Yext, Inc. (NYSE:YEXT) Q3 2023 Earnings Call Transcript

Operator: Our next question will come from Arjun Bhatia with William Blair.

Unidentified Analyst: This is Chris on for Arjun. I just wanted to get a sense for the early feedback you’ve gotten from customers on the brand repositioning that you went through last quarter earlier this year. What impact is this also having — or what impact does the simplified messaging that you’ve developed having on rep productivity?

Marc Ferrentino: So overall, what’s been really great about the repositioning and sort of the more clear message and the more clear description of the value that we deliver is that it’s opening up a lot of new use cases. All of a sudden, you have customers who are looking at us in a completely different light. We’ve sort of introduced ourselves and explain ourselves in a different way, which allows us to move more laterally across different use cases and even different buying centers inside of the enterprise, which is really, really cool. What we’re seeing, ultimately, though, is a more clear picture and a clear understanding of who Yext is today but also where we’re going. So as our customers are thinking about sort of where we fit in the future, where we fit into new solutions and new areas that we can potentially help them in, they just have a better kind of mental roadmap mental framework for how we fit into that.

And it really is looking at a broad set of services that are available across the Answers platform, being able to leverage it in both internal and external use cases, and we’re seeing that in some of the deals that I talked about earlier. And a lot of the stuff that were being introduced and brought into at prospects that honestly, there are use cases we’ve never really seen in the past, and it’s kind of exciting that we’re now able to participate in those. So overall, pretty exciting.

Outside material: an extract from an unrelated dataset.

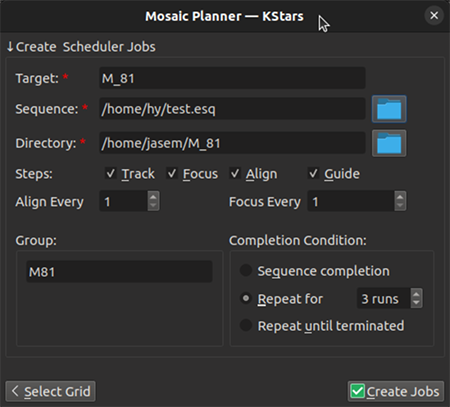Increase Repeat for runs count

(x=416, y=294)
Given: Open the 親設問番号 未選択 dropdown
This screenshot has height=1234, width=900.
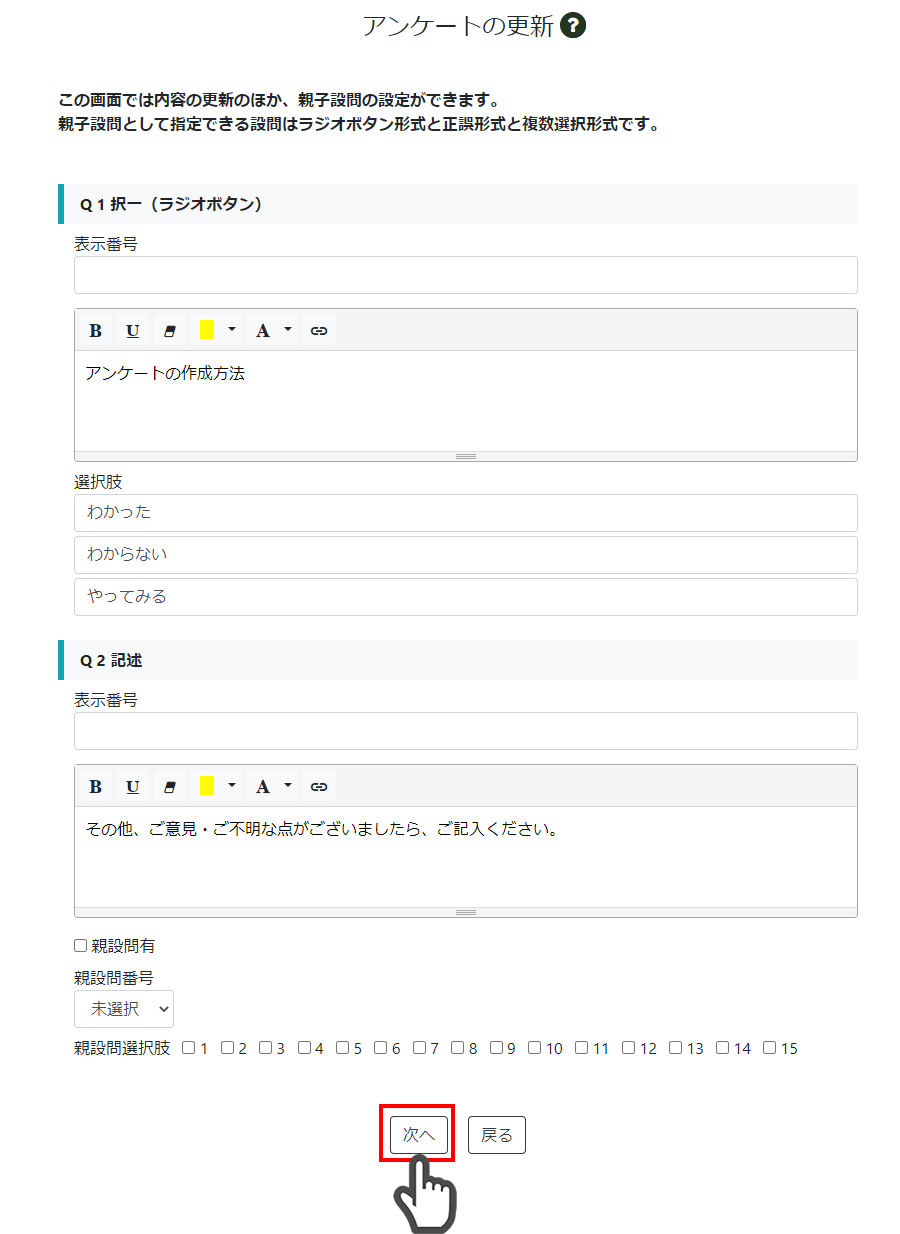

Mike Walrath: I’ll just add to that, that sitting in the seat again, I actually get to talk to a lot of other people who sit in the seat, and that’s one of the fun parts of this job. And one of the things that since I’ve started talking to other CEOs and C-level executives about their Answers problems. I still as yet have found someone who feels that they don’t — who doesn’t feel that they have some sort of an Answers problem where a customer, a constituent, a prospect is asking a question about their business and getting perfect information every time. And so as Mark referred to, that changes the discussion when you start talking about problems — Answers problems to be solved across a much broader spectrum of companies and the new positioning really helps us get to that conversation a lot faster.

Unidentified Analyst: Yes, that’s all really encouraging to hear. Change gears a little bit. I just wanted to kind of check in on your high level thinking about growth and profitability. I know you’ve touched on this a bit. But on one hand, growth has slowed some in recent quarters but you’ve also made really good progress on driving margin expansion this year. Then on the other hand, recently often big tech have made this a bit more of an attractive hiring environment, especially in R&D and sales and marketing than we’ve seen in the past couple of years. Just want to check your pulse on kind of your approach to hiring going into 2023.

Mike Walrath: So first, thanks for the question. I appreciate the recognition. There’s been a lot of hard work done around getting the business more efficient. And I’ll repeat what I’ve said before. We’re going to execute better because of this work, being smaller and being more — and having less silos and having more — a better organization is going to help us to create better results. You will notice that one of the places where we have certainly not decreased our investment is on the R&D line. And so even as we’ve very carefully brought the business to more efficiency, we’ve been focused on bringing in talent in the product and engineering and R&D roles. And I think we’re starting to see the acceleration of our innovation and we’re super grateful for the teams that are executing that.

And so it’s a balance, right? And as we think — as we look forward to next year, we feel really comfortable that the changes that we’ve made from an overall efficiency standpoint are both sustainable and that we can build upon those changes. And we feel confident that future growth of the business comes from better execution across the go-to-market side of the business. And we’ll be looking to particularly direct ARR as the leading indicator there. And obviously, the overall ARR picture is going to drive revenue growth, as I mentioned before.